**REQUIRED WORK:** The lines to be extracted run from the start of the listing through the line containing "Given: Insert an image using picture icon"; copy them exactly and nothing else.

----

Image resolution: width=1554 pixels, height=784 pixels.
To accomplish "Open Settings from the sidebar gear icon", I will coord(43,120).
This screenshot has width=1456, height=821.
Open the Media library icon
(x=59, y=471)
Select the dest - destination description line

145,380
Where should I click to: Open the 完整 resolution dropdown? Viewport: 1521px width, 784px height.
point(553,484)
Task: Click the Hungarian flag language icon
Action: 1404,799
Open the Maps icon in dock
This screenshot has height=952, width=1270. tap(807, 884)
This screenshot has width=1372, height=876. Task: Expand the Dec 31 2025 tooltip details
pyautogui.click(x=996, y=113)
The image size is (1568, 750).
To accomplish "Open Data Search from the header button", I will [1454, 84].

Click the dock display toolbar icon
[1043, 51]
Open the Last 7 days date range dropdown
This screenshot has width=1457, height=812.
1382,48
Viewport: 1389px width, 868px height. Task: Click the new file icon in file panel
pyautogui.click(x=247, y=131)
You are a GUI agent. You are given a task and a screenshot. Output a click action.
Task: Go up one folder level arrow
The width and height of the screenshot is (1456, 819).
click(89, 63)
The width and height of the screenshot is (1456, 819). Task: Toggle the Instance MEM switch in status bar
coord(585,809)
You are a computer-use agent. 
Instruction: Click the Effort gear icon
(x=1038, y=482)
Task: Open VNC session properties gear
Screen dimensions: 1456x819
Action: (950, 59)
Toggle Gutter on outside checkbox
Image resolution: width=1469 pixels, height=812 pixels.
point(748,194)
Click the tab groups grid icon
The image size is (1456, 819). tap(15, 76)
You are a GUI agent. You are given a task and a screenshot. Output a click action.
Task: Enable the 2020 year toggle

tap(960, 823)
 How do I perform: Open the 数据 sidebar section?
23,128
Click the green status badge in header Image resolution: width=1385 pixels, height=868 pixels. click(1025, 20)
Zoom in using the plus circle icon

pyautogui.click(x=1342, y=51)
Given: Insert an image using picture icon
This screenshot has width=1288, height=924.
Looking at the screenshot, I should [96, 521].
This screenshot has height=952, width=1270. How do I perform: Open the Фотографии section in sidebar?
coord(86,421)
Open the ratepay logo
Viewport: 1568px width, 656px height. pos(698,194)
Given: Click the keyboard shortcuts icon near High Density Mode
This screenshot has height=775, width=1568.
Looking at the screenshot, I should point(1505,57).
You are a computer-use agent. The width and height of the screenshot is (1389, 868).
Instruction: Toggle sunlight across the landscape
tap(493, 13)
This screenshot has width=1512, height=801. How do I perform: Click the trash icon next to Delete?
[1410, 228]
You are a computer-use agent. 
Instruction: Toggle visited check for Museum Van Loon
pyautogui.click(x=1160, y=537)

----

**WRITTEN RESPONSE:**
Image resolution: width=1554 pixels, height=784 pixels.
To accomplish "Open Settings from the sidebar gear icon", I will coord(43,120).
This screenshot has width=1456, height=821.
Open the Media library icon
(x=59, y=471)
Select the dest - destination description line

145,380
Where should I click to: Open the 完整 resolution dropdown? Viewport: 1521px width, 784px height.
point(553,484)
Task: Click the Hungarian flag language icon
Action: 1404,799
Open the Maps icon in dock
This screenshot has height=952, width=1270. tap(807, 884)
This screenshot has width=1372, height=876. Task: Expand the Dec 31 2025 tooltip details
pyautogui.click(x=996, y=113)
The image size is (1568, 750).
To accomplish "Open Data Search from the header button", I will [1454, 84].

Click the dock display toolbar icon
[1043, 51]
Open the Last 7 days date range dropdown
This screenshot has width=1457, height=812.
1382,48
Viewport: 1389px width, 868px height. Task: Click the new file icon in file panel
pyautogui.click(x=247, y=131)
You are a GUI agent. You are given a task and a screenshot. Output a click action.
Task: Go up one folder level arrow
The width and height of the screenshot is (1456, 819).
click(89, 63)
The width and height of the screenshot is (1456, 819). Task: Toggle the Instance MEM switch in status bar
coord(585,809)
You are a computer-use agent. 
Instruction: Click the Effort gear icon
(x=1038, y=482)
Task: Open VNC session properties gear
Screen dimensions: 1456x819
Action: (950, 59)
Toggle Gutter on outside checkbox
Image resolution: width=1469 pixels, height=812 pixels.
point(748,194)
Click the tab groups grid icon
The image size is (1456, 819). tap(15, 76)
You are a GUI agent. You are given a task and a screenshot. Output a click action.
Task: Enable the 2020 year toggle

tap(960, 823)
 How do I perform: Open the 数据 sidebar section?
23,128
Click the green status badge in header Image resolution: width=1385 pixels, height=868 pixels. click(1025, 20)
Zoom in using the plus circle icon

pyautogui.click(x=1342, y=51)
Given: Insert an image using picture icon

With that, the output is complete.